Closed AlainPilon closed 7 years ago

AlainPilon commented 7 years ago

And by a lot, I mean over 1000++ known faces, any advices?

I am about to start a prototype using this library so any insight about using this at scale would be great!

lolstatsguy commented 7 years ago

yes. i use it with 10k pictures. Speed is not an issue. Accuracy is. I am trying various clustering options at the moment. if you only use a single picture per person it is impossible to get it to 85%>. Also pictures tend to be most unreliable if the person is between 18-24 years old.

AlainPilon commented 7 years ago

Thanks,

obviously, you are right, accuracy is the most important but I was worried about the memory space to store the 1000s of encoded faces. I checked after posting this ticket and at about 1120 byte per face, it should not become an issue anytime soon. Thx

arasharchor commented 7 years ago

@AlainPilon @lolstatsguy for me also storage is not a problem, the problem is only mean squared error does not give good results. How would clustering help in differentiating unknown people from known people? I mean how to put unknown faces in an unknown cluster? In this library, only one image is used while we can get more images from known people, but still, I do not know how to recognize a new image from a known person.

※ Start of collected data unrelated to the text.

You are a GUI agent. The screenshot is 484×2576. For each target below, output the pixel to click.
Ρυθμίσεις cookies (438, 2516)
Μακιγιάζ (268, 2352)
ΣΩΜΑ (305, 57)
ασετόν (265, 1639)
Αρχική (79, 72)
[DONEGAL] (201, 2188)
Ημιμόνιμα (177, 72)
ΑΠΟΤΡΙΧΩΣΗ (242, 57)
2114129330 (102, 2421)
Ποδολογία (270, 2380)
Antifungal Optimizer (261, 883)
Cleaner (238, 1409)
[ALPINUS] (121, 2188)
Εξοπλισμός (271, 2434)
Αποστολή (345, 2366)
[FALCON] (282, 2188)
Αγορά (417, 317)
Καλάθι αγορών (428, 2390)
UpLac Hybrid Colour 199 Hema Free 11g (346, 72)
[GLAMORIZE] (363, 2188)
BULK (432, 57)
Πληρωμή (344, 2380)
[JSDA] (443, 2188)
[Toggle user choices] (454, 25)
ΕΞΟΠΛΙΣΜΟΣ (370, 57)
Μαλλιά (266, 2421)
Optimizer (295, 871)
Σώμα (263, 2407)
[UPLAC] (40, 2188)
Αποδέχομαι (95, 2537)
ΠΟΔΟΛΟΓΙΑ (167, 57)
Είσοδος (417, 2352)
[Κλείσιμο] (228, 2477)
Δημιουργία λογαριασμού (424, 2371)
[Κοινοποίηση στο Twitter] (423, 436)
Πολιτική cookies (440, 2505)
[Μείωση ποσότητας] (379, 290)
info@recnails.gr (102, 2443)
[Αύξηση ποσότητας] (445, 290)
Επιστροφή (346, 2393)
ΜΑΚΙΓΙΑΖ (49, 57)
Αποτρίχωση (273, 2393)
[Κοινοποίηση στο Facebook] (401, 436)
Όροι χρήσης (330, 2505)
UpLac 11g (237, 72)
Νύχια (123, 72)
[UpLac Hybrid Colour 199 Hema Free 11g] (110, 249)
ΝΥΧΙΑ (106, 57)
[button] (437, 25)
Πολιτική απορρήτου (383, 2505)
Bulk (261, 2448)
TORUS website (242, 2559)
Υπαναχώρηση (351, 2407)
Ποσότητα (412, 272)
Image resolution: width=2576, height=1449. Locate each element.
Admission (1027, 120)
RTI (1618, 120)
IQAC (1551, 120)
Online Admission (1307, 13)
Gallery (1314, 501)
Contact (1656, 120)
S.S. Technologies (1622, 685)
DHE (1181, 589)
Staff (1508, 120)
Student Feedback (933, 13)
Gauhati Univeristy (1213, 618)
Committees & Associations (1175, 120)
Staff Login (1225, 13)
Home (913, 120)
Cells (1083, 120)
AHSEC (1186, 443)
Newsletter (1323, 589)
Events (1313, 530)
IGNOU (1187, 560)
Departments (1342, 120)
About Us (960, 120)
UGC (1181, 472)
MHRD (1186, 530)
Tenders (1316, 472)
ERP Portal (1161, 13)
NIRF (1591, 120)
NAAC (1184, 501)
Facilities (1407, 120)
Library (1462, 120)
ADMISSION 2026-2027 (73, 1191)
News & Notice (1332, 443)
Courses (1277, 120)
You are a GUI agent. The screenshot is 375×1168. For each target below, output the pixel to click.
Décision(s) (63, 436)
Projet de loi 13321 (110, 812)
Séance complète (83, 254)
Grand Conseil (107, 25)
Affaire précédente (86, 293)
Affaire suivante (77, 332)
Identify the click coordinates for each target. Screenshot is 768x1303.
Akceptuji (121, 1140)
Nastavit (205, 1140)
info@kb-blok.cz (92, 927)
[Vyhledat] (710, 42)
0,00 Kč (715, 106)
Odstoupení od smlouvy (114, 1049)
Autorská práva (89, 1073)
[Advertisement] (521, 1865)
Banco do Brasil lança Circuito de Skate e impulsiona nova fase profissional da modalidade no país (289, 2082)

AlainPilon commented 7 years ago

I am curious, how bad are your results? Because for me, I am clearly over 90% with my initial tests. Do you have an example dataset?

You can put in your list of known faces as many time the same person as you want. That if what I do, whenever an unknown face is later manually ID, I append the encoding to the list of known faces with the same user_id. I doubt trying to do averages or any aggregation function on the encodings would yield anything good.

ageitgey commented 7 years ago

@smajida It's entirely possible that you'll get great results for one data set and worse results for a data set based on the age of the people in the photos, how similar the people are to the people in the original model training set, etc, etc. So without knowing more about the specific data you are classifying, it's hard to say anything helpful.